* _Provided text_
* * *
Of Washington's 10 congressional district, there really are only 2 that are safely red-- WA-04 and WA-05. Both go from the Canadian border to the Oregon border and both are large and largely rural. The 4th, represented by Republican sophomore Dan Newhouse, is the center of the state and includes Grand Coulee, Yakima and the Richland/Kennewick metro. The 5th district, basically the eastern third of the state includes Walla Walla, some suburbs of Lewiston, Idaho, Pullman and, primarily, Spokane. Local far right politicians are always agitating for statehood for the two districts and they call it Eastern Washington (land-wise, 60% of the state). Looks like there may be a special election coming up soon for WA-05 since Trump has decided to add Cathy McMorris Rodgers, the local Congresswoman and the only Republican woman in House leadership, to his Cabinet from Hell. An advocate for all the wrong policies, McMorris Rodgers would be Interior Secretary; better than Sarah Palin, I guess.
* * *
* _Supplied data_

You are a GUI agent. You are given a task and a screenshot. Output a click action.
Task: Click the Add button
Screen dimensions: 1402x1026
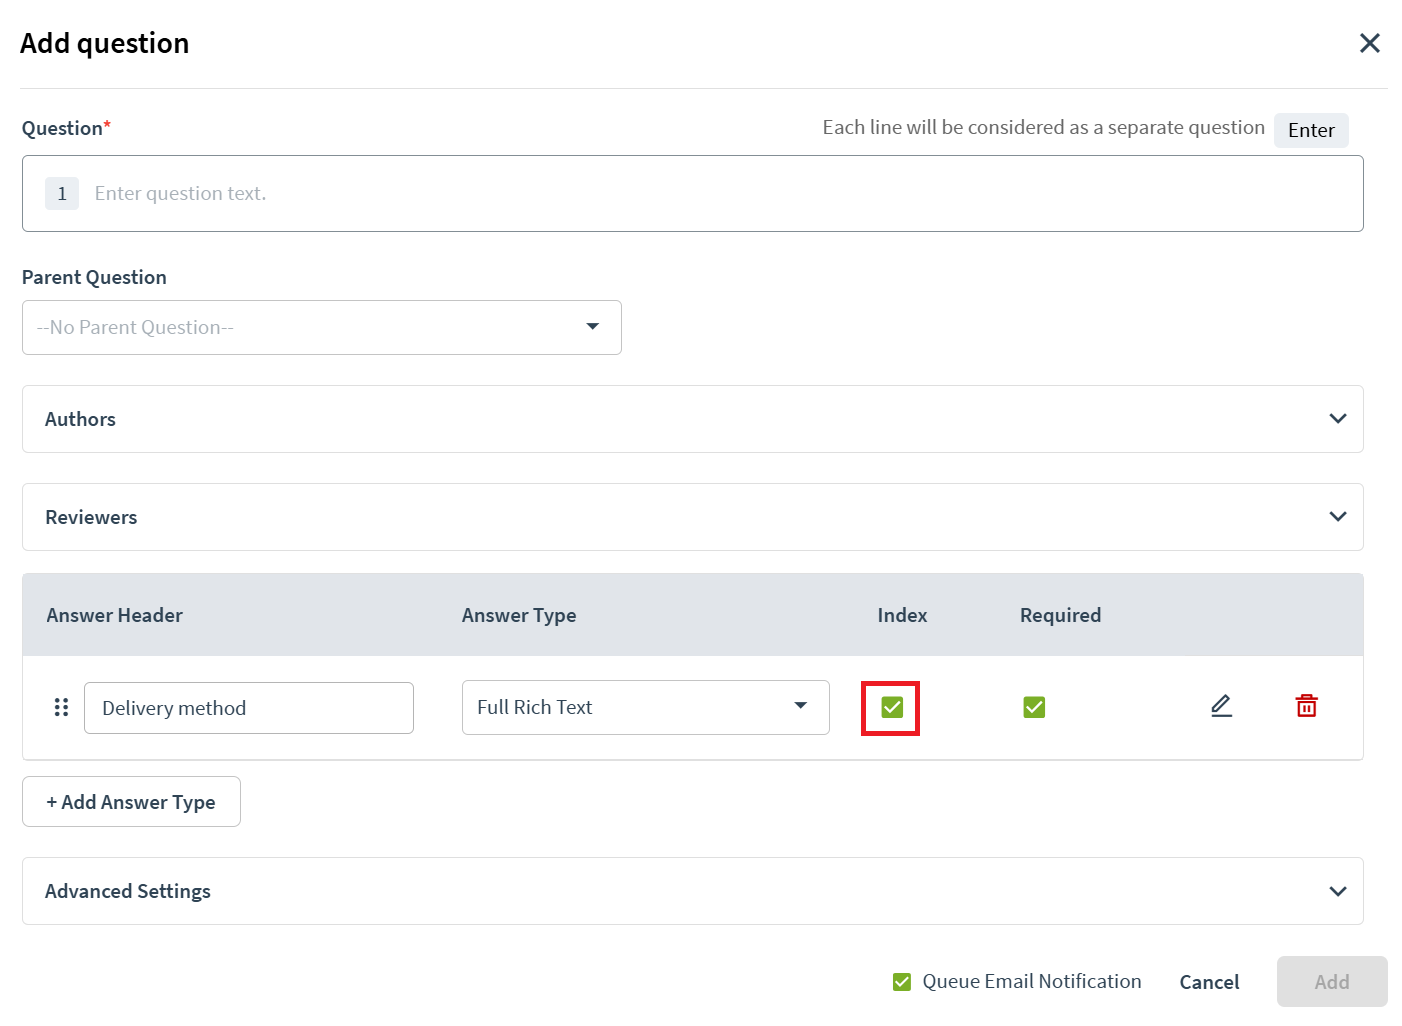pyautogui.click(x=1331, y=981)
* * *
* _Set exercise A_
Name every place that the passage about Washington's congressional districts says the 5th district includes.
* _Set exercise B_
Carry the passage about Washington's congressional districts forward from its final sentence.

* _Written answer A_
Walla Walla, some suburbs of Lewiston, Idaho, Pullman, and Spokane.

* _Written answer B_
Bill Clinton won WA-05 both times he ran, although in the middle of his first term, the local Democratic congressman, House Speaker Tom Foley, was defeated. The district has been red ever since. Obama only got 46% against McCain and 44% against Romney. Trump won both the 4th and the 5th districts and McMorris Rodgers was reelected 59.6-40.4%, with an over 60,000 vote margin against Democrat Joe Pakootas, who managed to spend just $348,873 to her $3,221,433. The DCCC took no notice of the race. We'll see if they recruit a candidate and put up a battle for the open seat next year. (It's worth keeping in mind that Spokane County, from which most of the votes come, was pretty evenly split between Democratic Senator Patty Murray and GOP challenger Chris Vance (who refused to back Trump):
Vance- 106,555 (50.5%)
Murray- 104,578 (49.5%)
The margin was identical in Walla Walla, the only other county in the district with any kind of population base. If it starts becoming apparent that Trump is going to be the worst president in history and that the Republican Congress is going to overreach and do things like destroy Social Security and the health care system, it will be a district worth fighting for.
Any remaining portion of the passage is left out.